- [WORK ORDER] Look through the material below and report every line that includes "computer".

- [PROVIDED DATA]
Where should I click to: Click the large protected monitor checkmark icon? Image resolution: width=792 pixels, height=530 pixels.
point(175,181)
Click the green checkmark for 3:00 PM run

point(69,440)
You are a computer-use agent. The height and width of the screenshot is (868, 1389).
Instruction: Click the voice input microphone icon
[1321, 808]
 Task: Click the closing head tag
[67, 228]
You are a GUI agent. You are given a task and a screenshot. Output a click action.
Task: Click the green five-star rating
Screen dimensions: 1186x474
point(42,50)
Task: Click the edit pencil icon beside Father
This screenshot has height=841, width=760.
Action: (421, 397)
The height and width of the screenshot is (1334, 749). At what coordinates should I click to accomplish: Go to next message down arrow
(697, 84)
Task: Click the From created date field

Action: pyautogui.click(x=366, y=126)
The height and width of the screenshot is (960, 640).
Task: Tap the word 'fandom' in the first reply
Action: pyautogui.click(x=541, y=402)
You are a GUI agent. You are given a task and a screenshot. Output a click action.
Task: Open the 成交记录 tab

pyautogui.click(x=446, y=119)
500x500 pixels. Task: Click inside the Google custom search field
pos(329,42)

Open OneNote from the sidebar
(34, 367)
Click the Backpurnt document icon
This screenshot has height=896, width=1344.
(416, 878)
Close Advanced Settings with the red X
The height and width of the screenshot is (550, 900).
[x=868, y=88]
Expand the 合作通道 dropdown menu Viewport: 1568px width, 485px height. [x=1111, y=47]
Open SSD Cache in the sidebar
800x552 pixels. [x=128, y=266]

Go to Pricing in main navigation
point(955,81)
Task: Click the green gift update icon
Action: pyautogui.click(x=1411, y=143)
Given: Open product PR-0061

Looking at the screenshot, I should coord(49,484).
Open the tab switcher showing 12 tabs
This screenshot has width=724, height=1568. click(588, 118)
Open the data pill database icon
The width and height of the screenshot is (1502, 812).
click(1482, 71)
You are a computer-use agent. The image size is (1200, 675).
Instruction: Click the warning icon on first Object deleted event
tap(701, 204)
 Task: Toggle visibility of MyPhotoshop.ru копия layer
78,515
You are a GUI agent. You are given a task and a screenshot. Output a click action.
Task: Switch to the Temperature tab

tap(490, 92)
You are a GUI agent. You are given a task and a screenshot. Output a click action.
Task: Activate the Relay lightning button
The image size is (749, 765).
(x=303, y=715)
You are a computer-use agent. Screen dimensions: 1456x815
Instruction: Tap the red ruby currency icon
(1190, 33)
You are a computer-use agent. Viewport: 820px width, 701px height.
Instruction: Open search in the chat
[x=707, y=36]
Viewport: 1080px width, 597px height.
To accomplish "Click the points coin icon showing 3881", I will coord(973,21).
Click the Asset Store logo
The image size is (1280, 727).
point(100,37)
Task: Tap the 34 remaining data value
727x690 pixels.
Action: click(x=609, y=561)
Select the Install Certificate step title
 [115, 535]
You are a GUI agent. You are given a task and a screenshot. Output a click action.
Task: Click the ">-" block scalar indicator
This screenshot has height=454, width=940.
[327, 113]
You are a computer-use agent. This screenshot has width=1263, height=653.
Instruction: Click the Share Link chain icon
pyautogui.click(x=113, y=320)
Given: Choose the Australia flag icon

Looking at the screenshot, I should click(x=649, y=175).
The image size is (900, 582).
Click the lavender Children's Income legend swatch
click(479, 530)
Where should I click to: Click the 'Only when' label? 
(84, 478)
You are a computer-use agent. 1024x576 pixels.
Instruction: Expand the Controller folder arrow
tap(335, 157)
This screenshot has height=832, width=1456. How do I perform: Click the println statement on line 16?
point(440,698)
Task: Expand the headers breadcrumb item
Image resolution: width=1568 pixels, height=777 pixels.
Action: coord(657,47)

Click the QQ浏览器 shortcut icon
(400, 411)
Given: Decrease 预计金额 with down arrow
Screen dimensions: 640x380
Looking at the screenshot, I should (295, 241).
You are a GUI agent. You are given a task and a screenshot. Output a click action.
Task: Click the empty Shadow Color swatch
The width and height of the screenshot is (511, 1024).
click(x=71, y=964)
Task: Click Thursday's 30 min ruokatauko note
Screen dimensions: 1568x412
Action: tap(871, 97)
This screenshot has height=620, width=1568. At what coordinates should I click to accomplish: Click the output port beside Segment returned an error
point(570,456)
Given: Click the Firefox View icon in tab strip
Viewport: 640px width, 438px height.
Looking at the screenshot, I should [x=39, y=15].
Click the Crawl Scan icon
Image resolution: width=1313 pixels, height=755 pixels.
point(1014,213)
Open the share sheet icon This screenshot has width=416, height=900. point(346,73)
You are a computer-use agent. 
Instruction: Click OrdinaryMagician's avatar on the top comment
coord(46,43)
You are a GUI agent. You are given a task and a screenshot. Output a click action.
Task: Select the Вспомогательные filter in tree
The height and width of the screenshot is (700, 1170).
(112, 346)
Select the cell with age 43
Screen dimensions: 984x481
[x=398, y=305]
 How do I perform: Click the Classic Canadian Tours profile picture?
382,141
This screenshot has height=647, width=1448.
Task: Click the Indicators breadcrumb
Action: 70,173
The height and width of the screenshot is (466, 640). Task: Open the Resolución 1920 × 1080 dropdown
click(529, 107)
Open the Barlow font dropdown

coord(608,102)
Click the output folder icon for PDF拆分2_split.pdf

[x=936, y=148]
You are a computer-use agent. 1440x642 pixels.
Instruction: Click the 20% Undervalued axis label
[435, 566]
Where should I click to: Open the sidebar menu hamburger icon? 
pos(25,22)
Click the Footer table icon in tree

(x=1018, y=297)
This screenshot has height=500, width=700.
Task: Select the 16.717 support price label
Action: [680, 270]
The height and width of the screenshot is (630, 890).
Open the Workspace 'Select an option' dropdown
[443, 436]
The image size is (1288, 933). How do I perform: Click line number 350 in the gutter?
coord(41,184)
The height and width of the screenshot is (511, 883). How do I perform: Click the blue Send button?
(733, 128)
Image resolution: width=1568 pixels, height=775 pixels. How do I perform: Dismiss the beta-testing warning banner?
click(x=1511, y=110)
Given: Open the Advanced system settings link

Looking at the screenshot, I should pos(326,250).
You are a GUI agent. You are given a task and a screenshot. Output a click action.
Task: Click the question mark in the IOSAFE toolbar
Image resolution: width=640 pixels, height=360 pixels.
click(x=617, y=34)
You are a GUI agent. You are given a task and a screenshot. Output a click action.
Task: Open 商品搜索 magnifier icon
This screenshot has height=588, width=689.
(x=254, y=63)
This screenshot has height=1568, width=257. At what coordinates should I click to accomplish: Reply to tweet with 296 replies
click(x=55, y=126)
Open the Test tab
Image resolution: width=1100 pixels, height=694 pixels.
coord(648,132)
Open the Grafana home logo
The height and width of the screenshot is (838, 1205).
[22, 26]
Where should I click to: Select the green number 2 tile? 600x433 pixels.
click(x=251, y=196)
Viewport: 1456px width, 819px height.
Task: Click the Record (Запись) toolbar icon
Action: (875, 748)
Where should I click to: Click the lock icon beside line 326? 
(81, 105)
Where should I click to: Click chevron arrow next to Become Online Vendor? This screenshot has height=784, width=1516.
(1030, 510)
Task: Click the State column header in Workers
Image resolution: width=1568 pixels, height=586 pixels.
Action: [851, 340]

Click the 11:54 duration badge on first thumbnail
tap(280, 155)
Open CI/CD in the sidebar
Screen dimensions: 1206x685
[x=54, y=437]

- [THE COMPLETED TASK]
You are a computer-use agent. The height and width of the screenshot is (868, 1389).
You are a computer-use agent. The image size is (1200, 675).
You are a computer-use agent. Screen dimensions: 1456x815
You are a computer-use agent. Viewport: 820px width, 701px height.
You are a computer-use agent. This screenshot has width=1263, height=653.
You are a computer-use agent. 1024x576 pixels.
You are a computer-use agent. 
You are a computer-use agent. 1440x642 pixels.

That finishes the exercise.